Research shows that people who eat breakfast consume an average of 260 calories more each day than those who skip breakfast tend to weigh more. Basically, skipping breakfast can help to reduce your daily calorie intake, boost your metabolism and give you more time in fat-burning mode.
Myth #2: Fasting Equals Starvation Mode
Starvation mode is pretty much the weight-loss industry’s equivalent of the boogie-man. If you’ve mentioned part-time dieting (or intermittent fasting) to your friends or family, you’ve probably been warned about it. “Don’t stop eating, you’ll go into starvation mode!” is generally the battle cry of those who are stuck in the diet cycle.
So, what’s the deal? Starvation mode (or adaptive thermogenesis) is your body’s way of protecting itself from starvation. (Without it, humans would have been extinct ages age). Scientific research proves that intermittent fasting/part-time dieting does cause starvation mode. And here’s the awesome news: intermittent fasting actually helps to preserve muscle mass while you’re losing weight, which helps protect against starvation mode and keep your metabolism high.
Myth #3: Eat Regularly to Keep Your Metabolism Running Hot
Ah yes! The old ‘three solid meals a day’ adage. Where on earth did it come from? Well, it was mainly shaped by the industrial revolution. People who did the hard slog of manual labour from dawn til dusk ate three times a day so they could sustain themselves: before going to work, again at around noon and upon returning home. We’ve been told over and over that this approach will boost our metabolism and keep our bodies burning energy all day long. But is it true? No. Recent studies show that the number of meals you eat, and the frequency of those meals, has almost nix impact on body weight, food intake, appetite or metabolism.
Myth #4: Six Small Meals A Day Will Stop Cravings
How did three meals a day get stretched out to six? This is a common myth, too – one we’ve been told repeatedly will help us to ‘curb cravings’. Luckily, we have science to set the record straight. One recent study examined the appetite effects of eating three meals a days vs. eight mini-meals a day. Once again, the results countered the myth. The group that ate three larger meals showed greater appetite suppression and increased feelings of fullness than the group eating multiple mini-meals. They also showed lower hunger levels and increased feelings of fulness.

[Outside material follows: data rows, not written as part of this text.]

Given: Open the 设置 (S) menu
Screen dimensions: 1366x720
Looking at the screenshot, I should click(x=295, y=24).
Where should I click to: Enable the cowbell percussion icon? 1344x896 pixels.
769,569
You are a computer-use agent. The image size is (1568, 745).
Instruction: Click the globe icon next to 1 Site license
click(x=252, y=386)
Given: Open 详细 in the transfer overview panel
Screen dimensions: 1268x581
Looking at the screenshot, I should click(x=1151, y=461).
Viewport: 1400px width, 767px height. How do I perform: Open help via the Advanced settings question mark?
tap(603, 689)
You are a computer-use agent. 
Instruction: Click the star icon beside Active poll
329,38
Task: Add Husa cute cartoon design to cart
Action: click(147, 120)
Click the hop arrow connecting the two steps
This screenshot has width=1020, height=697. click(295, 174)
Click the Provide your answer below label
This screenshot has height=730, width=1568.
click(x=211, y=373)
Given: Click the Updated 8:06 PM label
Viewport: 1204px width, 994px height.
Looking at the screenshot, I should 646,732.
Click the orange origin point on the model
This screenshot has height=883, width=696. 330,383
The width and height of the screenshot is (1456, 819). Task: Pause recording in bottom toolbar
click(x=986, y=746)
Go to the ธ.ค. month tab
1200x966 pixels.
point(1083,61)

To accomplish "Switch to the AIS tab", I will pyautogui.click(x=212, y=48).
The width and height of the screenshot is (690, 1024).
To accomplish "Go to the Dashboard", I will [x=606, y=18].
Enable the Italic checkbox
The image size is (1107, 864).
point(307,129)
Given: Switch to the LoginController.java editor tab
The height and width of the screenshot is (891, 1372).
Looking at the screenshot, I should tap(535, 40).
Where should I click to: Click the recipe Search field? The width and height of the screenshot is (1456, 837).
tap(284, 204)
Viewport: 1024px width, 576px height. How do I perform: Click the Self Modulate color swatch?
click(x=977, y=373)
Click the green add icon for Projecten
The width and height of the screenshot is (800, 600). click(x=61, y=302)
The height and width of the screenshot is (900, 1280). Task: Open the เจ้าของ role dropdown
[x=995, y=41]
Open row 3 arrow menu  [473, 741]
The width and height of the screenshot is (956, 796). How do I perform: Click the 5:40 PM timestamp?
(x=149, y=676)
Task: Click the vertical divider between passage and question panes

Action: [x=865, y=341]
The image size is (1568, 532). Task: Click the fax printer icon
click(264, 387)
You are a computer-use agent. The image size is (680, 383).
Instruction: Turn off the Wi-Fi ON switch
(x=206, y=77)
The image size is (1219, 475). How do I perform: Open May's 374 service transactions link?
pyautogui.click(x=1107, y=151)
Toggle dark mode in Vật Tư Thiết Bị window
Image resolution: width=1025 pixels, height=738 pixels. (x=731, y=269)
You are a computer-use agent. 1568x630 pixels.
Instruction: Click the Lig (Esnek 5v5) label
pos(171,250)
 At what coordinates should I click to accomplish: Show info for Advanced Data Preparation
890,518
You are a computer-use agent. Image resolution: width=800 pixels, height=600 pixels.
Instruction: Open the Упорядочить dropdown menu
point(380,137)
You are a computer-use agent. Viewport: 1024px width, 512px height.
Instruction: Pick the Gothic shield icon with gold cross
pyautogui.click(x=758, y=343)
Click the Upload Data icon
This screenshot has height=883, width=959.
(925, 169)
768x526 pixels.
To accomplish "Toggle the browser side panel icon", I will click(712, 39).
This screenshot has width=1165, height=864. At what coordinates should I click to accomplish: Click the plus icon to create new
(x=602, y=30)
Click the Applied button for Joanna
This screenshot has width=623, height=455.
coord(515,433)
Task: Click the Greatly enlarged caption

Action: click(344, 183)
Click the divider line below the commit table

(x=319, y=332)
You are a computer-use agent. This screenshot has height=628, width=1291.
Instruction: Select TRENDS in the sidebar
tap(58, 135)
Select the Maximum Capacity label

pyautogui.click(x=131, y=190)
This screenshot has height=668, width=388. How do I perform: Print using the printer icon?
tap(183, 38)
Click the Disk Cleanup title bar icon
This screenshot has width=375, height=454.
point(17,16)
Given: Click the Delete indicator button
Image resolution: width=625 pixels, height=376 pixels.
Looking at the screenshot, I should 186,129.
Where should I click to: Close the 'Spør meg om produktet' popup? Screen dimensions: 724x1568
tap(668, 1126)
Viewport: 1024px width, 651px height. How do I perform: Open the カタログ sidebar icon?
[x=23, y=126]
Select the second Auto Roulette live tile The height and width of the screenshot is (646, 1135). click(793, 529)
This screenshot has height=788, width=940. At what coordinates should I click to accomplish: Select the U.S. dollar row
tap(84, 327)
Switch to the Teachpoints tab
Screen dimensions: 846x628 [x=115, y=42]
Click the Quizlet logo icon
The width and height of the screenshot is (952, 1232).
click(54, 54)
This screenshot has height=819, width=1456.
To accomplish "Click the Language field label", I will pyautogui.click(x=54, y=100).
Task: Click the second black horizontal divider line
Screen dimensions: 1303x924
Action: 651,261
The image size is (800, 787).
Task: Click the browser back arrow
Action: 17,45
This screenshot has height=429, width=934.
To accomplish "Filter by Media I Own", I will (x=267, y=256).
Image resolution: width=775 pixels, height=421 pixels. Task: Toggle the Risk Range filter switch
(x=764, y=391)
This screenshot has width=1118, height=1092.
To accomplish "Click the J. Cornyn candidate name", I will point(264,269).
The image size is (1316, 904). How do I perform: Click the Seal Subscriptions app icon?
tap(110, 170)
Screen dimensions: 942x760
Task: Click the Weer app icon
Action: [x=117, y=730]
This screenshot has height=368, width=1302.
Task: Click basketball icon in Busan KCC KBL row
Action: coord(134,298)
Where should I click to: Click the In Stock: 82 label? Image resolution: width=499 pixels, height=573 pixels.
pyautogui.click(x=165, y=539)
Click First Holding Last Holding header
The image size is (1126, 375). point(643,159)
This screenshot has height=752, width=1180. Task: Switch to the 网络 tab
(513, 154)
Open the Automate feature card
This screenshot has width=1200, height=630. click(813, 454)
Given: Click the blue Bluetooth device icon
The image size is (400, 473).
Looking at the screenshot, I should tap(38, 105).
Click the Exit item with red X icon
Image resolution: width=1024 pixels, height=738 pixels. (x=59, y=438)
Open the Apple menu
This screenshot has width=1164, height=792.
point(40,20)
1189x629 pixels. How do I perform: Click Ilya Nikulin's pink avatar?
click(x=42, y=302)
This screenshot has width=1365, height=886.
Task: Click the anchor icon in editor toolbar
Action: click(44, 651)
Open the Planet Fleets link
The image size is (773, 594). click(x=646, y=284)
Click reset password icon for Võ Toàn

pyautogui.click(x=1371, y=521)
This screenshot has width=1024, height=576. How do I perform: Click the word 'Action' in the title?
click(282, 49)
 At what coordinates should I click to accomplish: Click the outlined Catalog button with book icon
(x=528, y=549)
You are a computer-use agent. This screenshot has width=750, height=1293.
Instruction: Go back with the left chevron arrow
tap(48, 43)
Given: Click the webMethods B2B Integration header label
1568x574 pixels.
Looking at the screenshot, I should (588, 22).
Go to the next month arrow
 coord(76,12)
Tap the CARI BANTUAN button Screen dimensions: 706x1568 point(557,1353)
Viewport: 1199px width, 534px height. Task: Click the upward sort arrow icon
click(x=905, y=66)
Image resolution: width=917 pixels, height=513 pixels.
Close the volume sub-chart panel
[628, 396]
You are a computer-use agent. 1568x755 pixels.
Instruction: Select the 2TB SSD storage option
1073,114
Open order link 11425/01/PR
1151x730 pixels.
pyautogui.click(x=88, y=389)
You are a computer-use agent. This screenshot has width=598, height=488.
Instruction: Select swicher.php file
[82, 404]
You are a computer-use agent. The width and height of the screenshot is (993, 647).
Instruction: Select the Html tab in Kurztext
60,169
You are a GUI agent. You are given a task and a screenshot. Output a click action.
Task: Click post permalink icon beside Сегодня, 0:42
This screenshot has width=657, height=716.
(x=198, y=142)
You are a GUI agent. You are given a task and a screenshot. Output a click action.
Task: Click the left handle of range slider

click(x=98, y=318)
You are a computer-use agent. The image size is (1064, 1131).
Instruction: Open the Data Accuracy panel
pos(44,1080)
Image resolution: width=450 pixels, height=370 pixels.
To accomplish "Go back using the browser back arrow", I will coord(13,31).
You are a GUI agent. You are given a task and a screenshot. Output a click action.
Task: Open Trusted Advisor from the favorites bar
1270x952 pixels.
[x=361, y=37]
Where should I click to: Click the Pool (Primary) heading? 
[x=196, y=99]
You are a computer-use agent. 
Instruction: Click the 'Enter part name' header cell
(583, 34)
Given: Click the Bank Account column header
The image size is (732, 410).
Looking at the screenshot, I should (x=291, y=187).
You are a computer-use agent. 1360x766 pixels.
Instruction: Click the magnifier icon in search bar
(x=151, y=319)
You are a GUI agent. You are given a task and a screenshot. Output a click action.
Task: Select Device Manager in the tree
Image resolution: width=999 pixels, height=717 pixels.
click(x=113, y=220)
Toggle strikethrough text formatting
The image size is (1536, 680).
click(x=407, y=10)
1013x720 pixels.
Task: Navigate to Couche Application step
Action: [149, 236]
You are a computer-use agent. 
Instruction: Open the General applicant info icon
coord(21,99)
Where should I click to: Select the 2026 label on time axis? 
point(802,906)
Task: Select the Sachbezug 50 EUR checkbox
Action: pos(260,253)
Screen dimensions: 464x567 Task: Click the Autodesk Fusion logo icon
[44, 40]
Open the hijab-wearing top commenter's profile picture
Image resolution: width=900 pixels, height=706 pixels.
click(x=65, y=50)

So it turns out loads of small meals don’t have any effect on your metabolism, appetite, cravings or body weight.
Myth #5: Fasting Burns Muscle
As well as having zero basis in science, this myth also lacks common sense. Why would your body store food energy as body fat, and then burn muscle for energy? Muscle is actually a terrible source of energy, and is therefore only used as a last resort. Fat is a much richer source of energy, so naturally it makes sense that it would be the first thing your body burns. Other studies have found that the production of growth hormone increases almost five-fold during fasting periods, which is essentially your body encouraging new tissue growth. So, not only are you burning fat and maintaining muscle mass by fasting, but you’re actually encouraging muscle growth.